### Instructions to follow
Produce an exact transcript of all the records.

### Data entries

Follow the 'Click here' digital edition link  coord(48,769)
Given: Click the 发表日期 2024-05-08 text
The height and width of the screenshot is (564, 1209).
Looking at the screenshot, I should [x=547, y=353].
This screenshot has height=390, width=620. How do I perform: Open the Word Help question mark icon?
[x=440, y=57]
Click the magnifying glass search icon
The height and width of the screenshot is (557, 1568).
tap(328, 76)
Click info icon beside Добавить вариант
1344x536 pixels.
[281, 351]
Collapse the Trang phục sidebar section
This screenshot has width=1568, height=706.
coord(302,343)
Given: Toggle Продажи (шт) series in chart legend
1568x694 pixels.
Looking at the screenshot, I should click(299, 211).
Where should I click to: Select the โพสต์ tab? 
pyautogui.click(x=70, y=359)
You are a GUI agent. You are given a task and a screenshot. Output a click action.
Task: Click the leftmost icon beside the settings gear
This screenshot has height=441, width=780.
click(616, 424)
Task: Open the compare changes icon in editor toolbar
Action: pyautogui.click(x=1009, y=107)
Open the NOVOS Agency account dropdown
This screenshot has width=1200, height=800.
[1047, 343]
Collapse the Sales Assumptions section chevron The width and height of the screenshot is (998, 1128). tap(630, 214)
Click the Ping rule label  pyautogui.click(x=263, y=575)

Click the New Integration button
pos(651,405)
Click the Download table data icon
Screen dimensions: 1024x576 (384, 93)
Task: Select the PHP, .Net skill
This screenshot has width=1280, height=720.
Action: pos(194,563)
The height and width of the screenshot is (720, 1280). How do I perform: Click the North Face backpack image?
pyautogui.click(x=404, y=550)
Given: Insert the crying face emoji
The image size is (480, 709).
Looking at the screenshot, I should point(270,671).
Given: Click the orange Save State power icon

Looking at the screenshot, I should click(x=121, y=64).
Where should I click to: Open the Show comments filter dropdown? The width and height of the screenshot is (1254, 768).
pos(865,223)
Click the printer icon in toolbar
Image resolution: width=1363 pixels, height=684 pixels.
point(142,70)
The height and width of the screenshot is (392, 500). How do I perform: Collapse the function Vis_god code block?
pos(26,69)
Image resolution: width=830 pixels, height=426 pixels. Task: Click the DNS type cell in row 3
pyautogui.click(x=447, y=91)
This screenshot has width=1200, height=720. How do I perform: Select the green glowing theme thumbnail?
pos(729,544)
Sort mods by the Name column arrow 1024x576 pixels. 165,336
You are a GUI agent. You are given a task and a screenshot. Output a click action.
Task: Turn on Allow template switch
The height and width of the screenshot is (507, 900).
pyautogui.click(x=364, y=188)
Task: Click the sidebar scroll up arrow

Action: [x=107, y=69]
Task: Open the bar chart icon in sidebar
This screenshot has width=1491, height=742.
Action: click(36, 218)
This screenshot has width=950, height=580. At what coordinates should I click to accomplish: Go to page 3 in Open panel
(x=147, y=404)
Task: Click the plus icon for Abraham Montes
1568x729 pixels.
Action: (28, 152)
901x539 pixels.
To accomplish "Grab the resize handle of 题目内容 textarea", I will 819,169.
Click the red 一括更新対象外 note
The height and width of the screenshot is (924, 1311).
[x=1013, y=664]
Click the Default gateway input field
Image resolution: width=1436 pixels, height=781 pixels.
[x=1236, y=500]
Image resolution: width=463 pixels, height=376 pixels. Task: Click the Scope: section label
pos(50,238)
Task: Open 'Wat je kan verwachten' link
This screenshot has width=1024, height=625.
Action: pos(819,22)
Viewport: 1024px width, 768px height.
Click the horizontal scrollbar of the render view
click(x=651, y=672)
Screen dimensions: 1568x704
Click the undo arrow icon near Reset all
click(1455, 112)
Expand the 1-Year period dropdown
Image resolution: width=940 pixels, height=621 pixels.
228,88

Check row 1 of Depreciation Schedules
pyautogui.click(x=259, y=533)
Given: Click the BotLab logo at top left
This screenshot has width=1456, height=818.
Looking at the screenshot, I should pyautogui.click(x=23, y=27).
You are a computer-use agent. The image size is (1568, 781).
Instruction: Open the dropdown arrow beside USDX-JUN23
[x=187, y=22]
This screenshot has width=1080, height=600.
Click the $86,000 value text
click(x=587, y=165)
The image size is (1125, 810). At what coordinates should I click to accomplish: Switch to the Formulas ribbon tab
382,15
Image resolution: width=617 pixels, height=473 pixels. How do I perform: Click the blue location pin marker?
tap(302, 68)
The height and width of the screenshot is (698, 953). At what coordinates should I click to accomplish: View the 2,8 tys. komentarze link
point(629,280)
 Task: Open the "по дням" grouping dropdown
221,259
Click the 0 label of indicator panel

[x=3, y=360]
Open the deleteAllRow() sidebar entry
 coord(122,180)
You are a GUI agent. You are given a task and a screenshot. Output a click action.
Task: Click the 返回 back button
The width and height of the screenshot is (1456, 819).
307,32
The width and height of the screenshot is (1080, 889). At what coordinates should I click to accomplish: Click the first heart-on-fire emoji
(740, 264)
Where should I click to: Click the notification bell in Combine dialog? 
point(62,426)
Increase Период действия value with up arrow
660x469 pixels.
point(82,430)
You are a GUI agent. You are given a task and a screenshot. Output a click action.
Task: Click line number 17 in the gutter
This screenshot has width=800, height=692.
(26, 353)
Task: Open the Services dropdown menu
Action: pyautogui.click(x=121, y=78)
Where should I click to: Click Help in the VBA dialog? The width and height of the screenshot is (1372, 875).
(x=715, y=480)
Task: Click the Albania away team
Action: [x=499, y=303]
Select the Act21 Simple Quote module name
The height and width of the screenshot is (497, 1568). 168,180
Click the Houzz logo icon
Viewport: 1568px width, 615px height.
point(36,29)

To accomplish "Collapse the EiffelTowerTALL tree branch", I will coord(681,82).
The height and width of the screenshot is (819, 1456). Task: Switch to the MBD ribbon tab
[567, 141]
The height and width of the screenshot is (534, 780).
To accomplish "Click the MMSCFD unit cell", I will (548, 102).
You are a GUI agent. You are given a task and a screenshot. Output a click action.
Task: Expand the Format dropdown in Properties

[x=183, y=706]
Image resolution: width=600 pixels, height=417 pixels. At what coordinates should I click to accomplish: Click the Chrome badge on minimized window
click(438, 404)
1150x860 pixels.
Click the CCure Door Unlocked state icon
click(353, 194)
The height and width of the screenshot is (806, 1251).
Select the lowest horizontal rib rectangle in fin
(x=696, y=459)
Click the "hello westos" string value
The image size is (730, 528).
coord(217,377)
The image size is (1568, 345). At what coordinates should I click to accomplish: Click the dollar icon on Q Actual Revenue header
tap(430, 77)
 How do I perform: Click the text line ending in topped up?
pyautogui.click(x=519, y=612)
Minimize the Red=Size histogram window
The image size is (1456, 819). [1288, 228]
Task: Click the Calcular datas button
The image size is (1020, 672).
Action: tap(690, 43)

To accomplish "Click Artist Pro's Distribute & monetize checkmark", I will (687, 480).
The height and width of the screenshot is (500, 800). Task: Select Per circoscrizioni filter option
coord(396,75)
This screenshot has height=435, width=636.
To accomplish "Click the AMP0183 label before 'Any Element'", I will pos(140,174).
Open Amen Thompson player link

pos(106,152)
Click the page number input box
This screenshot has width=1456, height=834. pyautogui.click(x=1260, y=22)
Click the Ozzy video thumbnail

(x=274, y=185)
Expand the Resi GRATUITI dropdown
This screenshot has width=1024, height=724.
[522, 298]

### Exercise result
Follow the 'Click here' digital edition link  coord(48,769)
Given: Click the 发表日期 2024-05-08 text
The height and width of the screenshot is (564, 1209).
Looking at the screenshot, I should [x=547, y=353].
This screenshot has height=390, width=620. How do I perform: Open the Word Help question mark icon?
[x=440, y=57]
Click the magnifying glass search icon
The height and width of the screenshot is (557, 1568).
tap(328, 76)
Click info icon beside Добавить вариант
1344x536 pixels.
[281, 351]
Collapse the Trang phục sidebar section
This screenshot has width=1568, height=706.
coord(302,343)
Given: Toggle Продажи (шт) series in chart legend
1568x694 pixels.
Looking at the screenshot, I should click(299, 211).
Where should I click to: Select the โพสต์ tab? 
pyautogui.click(x=70, y=359)
You are a GUI agent. You are given a task and a screenshot. Output a click action.
Task: Click the leftmost icon beside the settings gear
This screenshot has height=441, width=780.
click(616, 424)
Task: Open the compare changes icon in editor toolbar
Action: pyautogui.click(x=1009, y=107)
Open the NOVOS Agency account dropdown
This screenshot has width=1200, height=800.
[1047, 343]
Collapse the Sales Assumptions section chevron The width and height of the screenshot is (998, 1128). tap(630, 214)
Click the Ping rule label  pyautogui.click(x=263, y=575)

Click the New Integration button
pos(651,405)
Click the Download table data icon
Screen dimensions: 1024x576 (384, 93)
Task: Select the PHP, .Net skill
This screenshot has width=1280, height=720.
Action: pos(194,563)
The height and width of the screenshot is (720, 1280). How do I perform: Click the North Face backpack image?
pyautogui.click(x=404, y=550)
Given: Insert the crying face emoji
The image size is (480, 709).
Looking at the screenshot, I should point(270,671).
Given: Click the orange Save State power icon

Looking at the screenshot, I should click(x=121, y=64).
Where should I click to: Open the Show comments filter dropdown? The width and height of the screenshot is (1254, 768).
pos(865,223)
Click the printer icon in toolbar
Image resolution: width=1363 pixels, height=684 pixels.
point(142,70)
The height and width of the screenshot is (392, 500). How do I perform: Collapse the function Vis_god code block?
pos(26,69)
Image resolution: width=830 pixels, height=426 pixels. Task: Click the DNS type cell in row 3
pyautogui.click(x=447, y=91)
This screenshot has width=1200, height=720. How do I perform: Select the green glowing theme thumbnail?
pos(729,544)
Sort mods by the Name column arrow 1024x576 pixels. 165,336
You are a GUI agent. You are given a task and a screenshot. Output a click action.
Task: Turn on Allow template switch
The height and width of the screenshot is (507, 900).
pyautogui.click(x=364, y=188)
Task: Click the sidebar scroll up arrow

Action: [x=107, y=69]
Task: Open the bar chart icon in sidebar
This screenshot has width=1491, height=742.
Action: click(36, 218)
This screenshot has width=950, height=580. At what coordinates should I click to accomplish: Go to page 3 in Open panel
(x=147, y=404)
Task: Click the plus icon for Abraham Montes
1568x729 pixels.
Action: (28, 152)
901x539 pixels.
To accomplish "Grab the resize handle of 题目内容 textarea", I will 819,169.
Click the red 一括更新対象外 note
The height and width of the screenshot is (924, 1311).
[x=1013, y=664]
Click the Default gateway input field
Image resolution: width=1436 pixels, height=781 pixels.
[x=1236, y=500]
Image resolution: width=463 pixels, height=376 pixels. Task: Click the Scope: section label
pos(50,238)
Task: Open 'Wat je kan verwachten' link
This screenshot has width=1024, height=625.
Action: pos(819,22)
Viewport: 1024px width, 768px height.
Click the horizontal scrollbar of the render view
click(x=651, y=672)
Screen dimensions: 1568x704
Click the undo arrow icon near Reset all
click(1455, 112)
Expand the 1-Year period dropdown
Image resolution: width=940 pixels, height=621 pixels.
228,88

Check row 1 of Depreciation Schedules
pyautogui.click(x=259, y=533)
Given: Click the BotLab logo at top left
This screenshot has width=1456, height=818.
Looking at the screenshot, I should pyautogui.click(x=23, y=27).
You are a computer-use agent. The image size is (1568, 781).
Instruction: Open the dropdown arrow beside USDX-JUN23
[x=187, y=22]
This screenshot has width=1080, height=600.
Click the $86,000 value text
click(x=587, y=165)
The image size is (1125, 810). At what coordinates should I click to accomplish: Switch to the Formulas ribbon tab
382,15
Image resolution: width=617 pixels, height=473 pixels. How do I perform: Click the blue location pin marker?
tap(302, 68)
The height and width of the screenshot is (698, 953). At what coordinates should I click to accomplish: View the 2,8 tys. komentarze link
point(629,280)
 Task: Open the "по дням" grouping dropdown
221,259
Click the 0 label of indicator panel

[x=3, y=360]
Open the deleteAllRow() sidebar entry
 coord(122,180)
You are a GUI agent. You are given a task and a screenshot. Output a click action.
Task: Click the 返回 back button
The width and height of the screenshot is (1456, 819).
307,32
The width and height of the screenshot is (1080, 889). At what coordinates should I click to accomplish: Click the first heart-on-fire emoji
(740, 264)
Where should I click to: Click the notification bell in Combine dialog? 
point(62,426)
Increase Период действия value with up arrow
660x469 pixels.
point(82,430)
You are a GUI agent. You are given a task and a screenshot. Output a click action.
Task: Click line number 17 in the gutter
This screenshot has width=800, height=692.
(26, 353)
Task: Open the Services dropdown menu
Action: pyautogui.click(x=121, y=78)
Where should I click to: Click Help in the VBA dialog? The width and height of the screenshot is (1372, 875).
(x=715, y=480)
Task: Click the Albania away team
Action: [x=499, y=303]
Select the Act21 Simple Quote module name
The height and width of the screenshot is (497, 1568). 168,180
Click the Houzz logo icon
Viewport: 1568px width, 615px height.
point(36,29)

To accomplish "Collapse the EiffelTowerTALL tree branch", I will coord(681,82).
The height and width of the screenshot is (819, 1456). Task: Switch to the MBD ribbon tab
[567, 141]
The height and width of the screenshot is (534, 780).
To accomplish "Click the MMSCFD unit cell", I will (548, 102).
You are a GUI agent. You are given a task and a screenshot. Output a click action.
Task: Expand the Format dropdown in Properties

[x=183, y=706]
Image resolution: width=600 pixels, height=417 pixels. At what coordinates should I click to accomplish: Click the Chrome badge on minimized window
click(438, 404)
1150x860 pixels.
Click the CCure Door Unlocked state icon
click(353, 194)
The height and width of the screenshot is (806, 1251).
Select the lowest horizontal rib rectangle in fin
(x=696, y=459)
Click the "hello westos" string value
The image size is (730, 528).
coord(217,377)
The image size is (1568, 345). At what coordinates should I click to accomplish: Click the dollar icon on Q Actual Revenue header
tap(430, 77)
 How do I perform: Click the text line ending in topped up?
pyautogui.click(x=519, y=612)
Minimize the Red=Size histogram window
The image size is (1456, 819). [1288, 228]
Task: Click the Calcular datas button
The image size is (1020, 672).
Action: tap(690, 43)

To accomplish "Click Artist Pro's Distribute & monetize checkmark", I will (687, 480).
The height and width of the screenshot is (500, 800). Task: Select Per circoscrizioni filter option
coord(396,75)
This screenshot has height=435, width=636.
To accomplish "Click the AMP0183 label before 'Any Element'", I will pos(140,174).
Open Amen Thompson player link

pos(106,152)
Click the page number input box
This screenshot has width=1456, height=834. pyautogui.click(x=1260, y=22)
Click the Ozzy video thumbnail

(x=274, y=185)
Expand the Resi GRATUITI dropdown
This screenshot has width=1024, height=724.
[522, 298]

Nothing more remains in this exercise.